SharePoint document management for Dynamics 365

How Dynamics 365 stores documents — the SharePoint integration model, folder structure, permissions, and operational gotchas.

Updated 2025-12-27

Documents in Dynamics 365 don't live in Dataverse — they live in SharePoint Online. The integration is configured per record type, automatic per record, and almost always the right choice. Understanding how it actually works prevents the surprises that catch new admins out.

The model. When an admin enables SharePoint integration for a Dataverse table (say, Account), every record of that table automatically associates with a folder in a configured SharePoint site. Users see a Documents tab on the record that shows the contents of the folder; uploads, downloads, and edits happen through the SharePoint experience, but inline with the CRM record.

The folder structure. By default the structure is:

<root site>/<entity name>/<record name> (<record GUID>)/

So Account "Contoso Ltd" gets a folder named "Contoso Ltd (a1b2…)" inside the Accounts library. The GUID suffix is what disambiguates two records with the same name and what keeps the link stable if the name changes.
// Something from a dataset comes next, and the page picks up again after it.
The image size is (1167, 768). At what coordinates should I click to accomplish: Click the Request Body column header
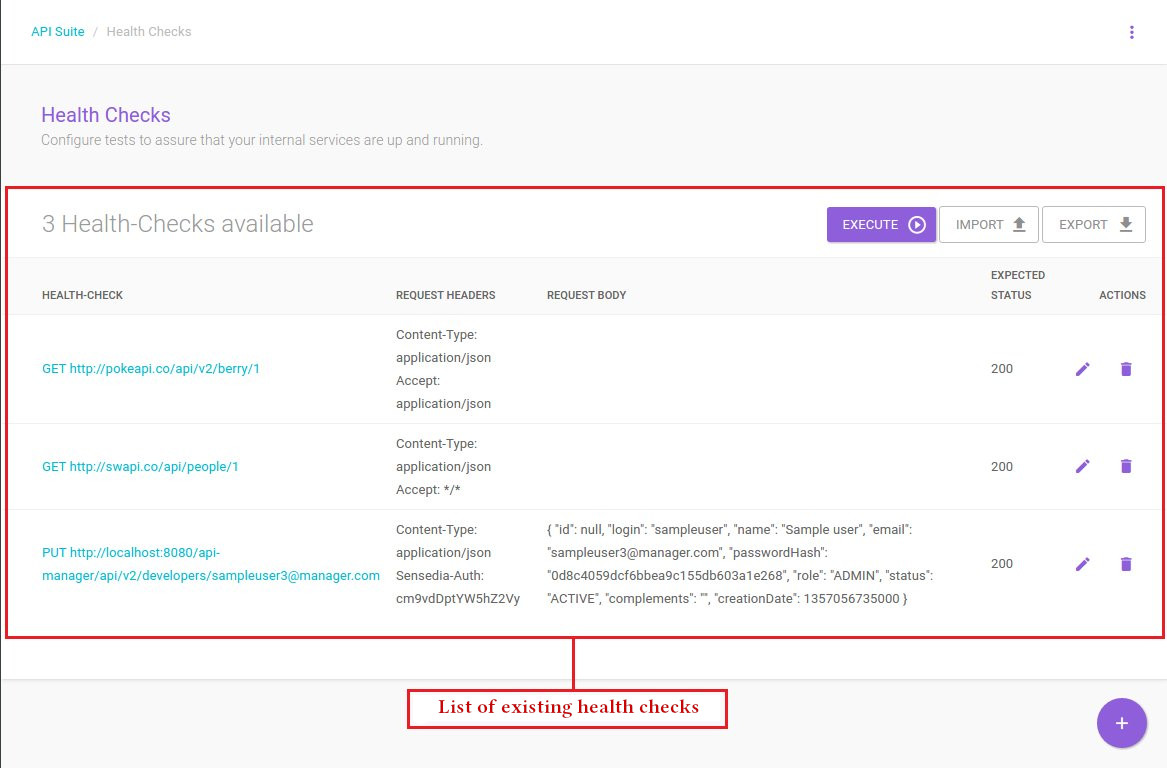pos(586,295)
Hierarchical folders. A common configuration nests folders to follow a hierarchy — e.g. Contacts under their Account, Opportunities under their Account. This requires folder-based document management to be enabled per table.

Permissions. Documents inherit SharePoint permissions, not Dataverse permissions. By default the SharePoint site is shared with all Dynamics 365 users, so anyone with CRM access sees the documents. For finer-grained control, customers configure SharePoint at the library or folder level. This is the most common cause of "I can see the record but not the documents" support tickets.
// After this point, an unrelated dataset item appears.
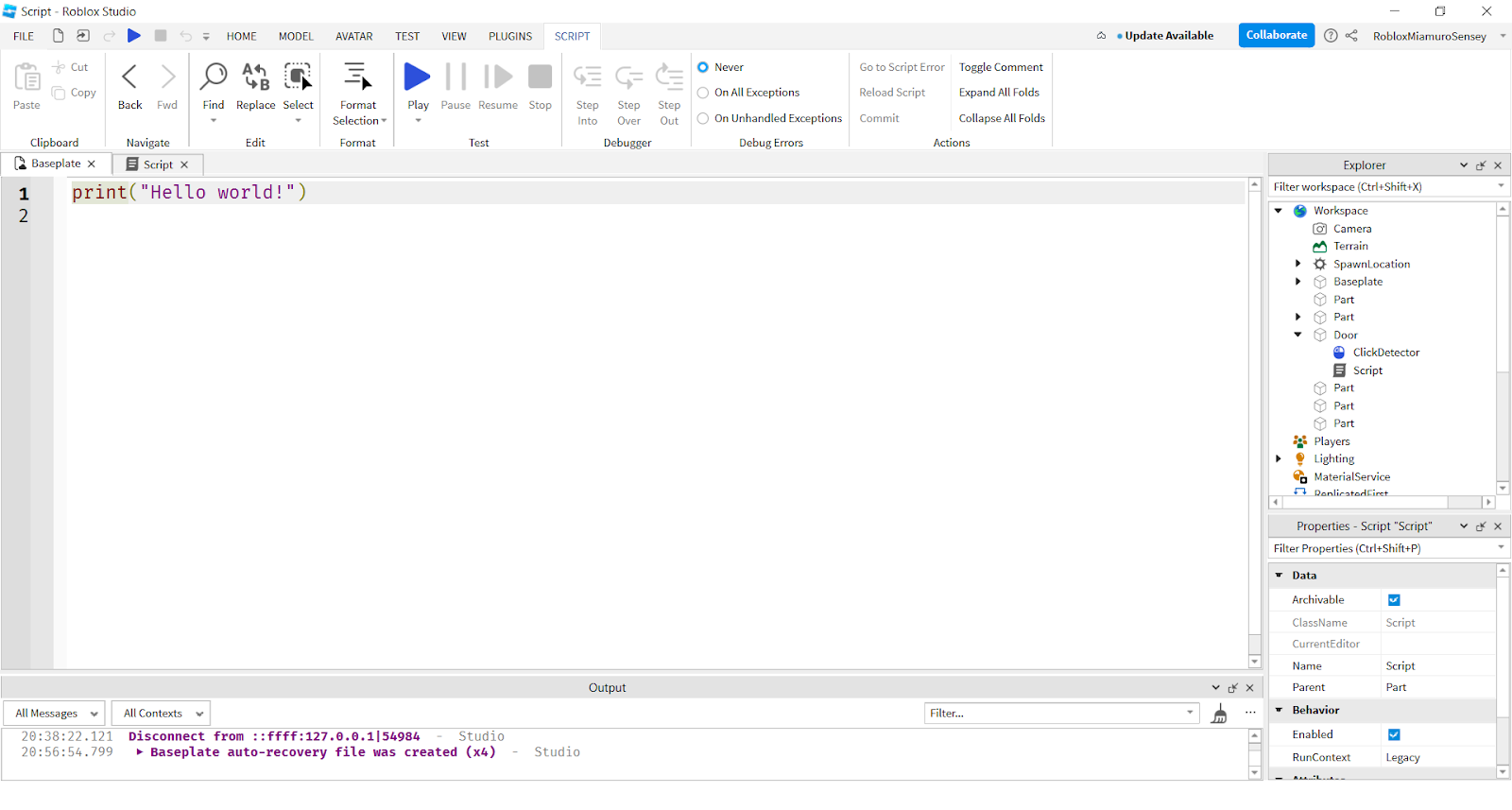
Task: Open the All Messages dropdown
Action: pyautogui.click(x=56, y=714)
Search. Dataverse search indexes document metadata and titles but not always the document content; SharePoint search indexes content. Cross-system search is improving but isn't seamless yet.

Co-authoring and check-in/check-out. All standard SharePoint features apply: simultaneous editing in Office on the web, versioning, check-in/check-out for sensitive documents.

Limits.

  • 5 GB per file (SharePoint limit, occasionally tighter on tenants).
  • 30 million items per SharePoint library before list-view performance degrades.
  • Renaming the underlying record doesn't rename the folder (it keeps the original name to maintain link stability).
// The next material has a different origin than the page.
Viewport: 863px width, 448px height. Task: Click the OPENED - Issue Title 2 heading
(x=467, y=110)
Migration. Moving existing documents into a freshly-configured SharePoint integration is a structured task — migrate documents while preserving folder structure, then run the metadata mapping job to associate them with Dataverse records. Third-party tools (ShareGate, Metalogix, Power Automate flows) speed this up considerably.

Why SharePoint, not Dataverse. Dataverse storage is expensive; SharePoint storage is cheap, included generously with Microsoft 365 licences, and built for document collaboration. The integration gives you both: relational data in Dataverse, documents in SharePoint, unified at the record level.